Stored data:
⁂

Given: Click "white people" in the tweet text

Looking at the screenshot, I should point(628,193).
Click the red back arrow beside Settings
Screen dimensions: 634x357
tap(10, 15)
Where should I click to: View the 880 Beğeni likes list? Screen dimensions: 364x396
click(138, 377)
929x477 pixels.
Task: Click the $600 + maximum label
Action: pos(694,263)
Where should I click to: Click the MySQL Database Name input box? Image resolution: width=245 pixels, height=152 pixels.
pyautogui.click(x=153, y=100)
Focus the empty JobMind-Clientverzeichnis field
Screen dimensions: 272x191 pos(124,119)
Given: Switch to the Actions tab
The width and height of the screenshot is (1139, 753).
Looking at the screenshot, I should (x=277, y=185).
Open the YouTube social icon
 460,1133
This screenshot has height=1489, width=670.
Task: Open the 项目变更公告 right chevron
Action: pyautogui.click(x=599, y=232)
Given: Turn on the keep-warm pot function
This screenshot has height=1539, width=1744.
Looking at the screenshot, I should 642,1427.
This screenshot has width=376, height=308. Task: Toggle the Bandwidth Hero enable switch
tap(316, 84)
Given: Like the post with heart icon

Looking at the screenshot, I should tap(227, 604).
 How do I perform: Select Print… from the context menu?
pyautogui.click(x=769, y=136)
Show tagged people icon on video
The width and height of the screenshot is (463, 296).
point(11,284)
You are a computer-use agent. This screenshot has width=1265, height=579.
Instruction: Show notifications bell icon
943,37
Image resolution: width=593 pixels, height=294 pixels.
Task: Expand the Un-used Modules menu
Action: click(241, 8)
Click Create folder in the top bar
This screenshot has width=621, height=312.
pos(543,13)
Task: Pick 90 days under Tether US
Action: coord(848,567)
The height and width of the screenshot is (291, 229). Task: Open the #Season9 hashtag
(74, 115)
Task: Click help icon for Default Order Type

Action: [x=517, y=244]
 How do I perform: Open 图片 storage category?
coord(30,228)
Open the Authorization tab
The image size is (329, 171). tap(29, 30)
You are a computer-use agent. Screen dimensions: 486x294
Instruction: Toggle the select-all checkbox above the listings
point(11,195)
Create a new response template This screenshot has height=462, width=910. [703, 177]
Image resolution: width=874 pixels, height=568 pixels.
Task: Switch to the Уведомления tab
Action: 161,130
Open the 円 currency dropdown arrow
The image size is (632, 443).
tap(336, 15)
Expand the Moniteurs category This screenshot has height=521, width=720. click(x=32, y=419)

⁂

## What is being asked
Show every line from the entries that includes the word "computer".

## Output
You are a computer-use agent. This screenshot has width=1265, height=579.
You are a computer-use agent. Screen dimensions: 486x294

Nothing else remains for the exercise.